Save hector-cao/3b841333b2d4340a7d138be574b2dc71 to your computer and use it in GitHub Desktop.

Problem statement

When I try to create an index with QAT codec:

curl --cacert ~/node-cm0.pem -XPUT "https://admin:admin@localhost:9200/qat_index" -H 'Content-Type:application/json' -d'
{
  "settings": {
    "index": {
      "codec.qatmode" : "hardware",
      "codec": "qat_lz4"
    }
  }
}'

I get this error:

{"error":{"root_cause":[{"type":"illegal_argument_exception","reason":"unknown value for [index.codec] must be one of [default, lz4, best_compression, zlib] but was: qat_lz4"}],"type":"illegal_argument_exception","reason":"unknown value for [index.codec] must be one of [default, lz4, best_compression, zlib] but was: qat_lz4"},"status":400}

Fixes

Issue 1:

In opensearch log, there is no relevant log that explains what is the cause of this error. By using upstream opensearch and rebuilding some of the components with more logs, I ended up understanding the reason.
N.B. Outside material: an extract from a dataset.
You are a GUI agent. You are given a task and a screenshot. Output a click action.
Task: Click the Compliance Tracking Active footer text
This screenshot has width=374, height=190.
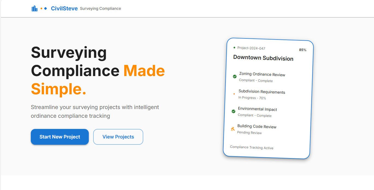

The qat java plugin cannot be properly loaded because of lack of appropriate permissions:

Caused by: java.security.AccessControlException: access denied ("org.opensearch.secure_sm.ThreadPermission" "modifyArbitraryThread")                                                                                             
    at java.base/java.security.AccessControlContext.checkPermission(AccessControlContext.java:488) ~[?:?]                                                                                                                        
    at java.base/java.security.AccessController.checkPermission(AccessController.java:1071) ~[?:?]                                                                                                                               
    at java.base/java.lang.SecurityManager.checkPermission(SecurityManager.java:411) ~[?:?]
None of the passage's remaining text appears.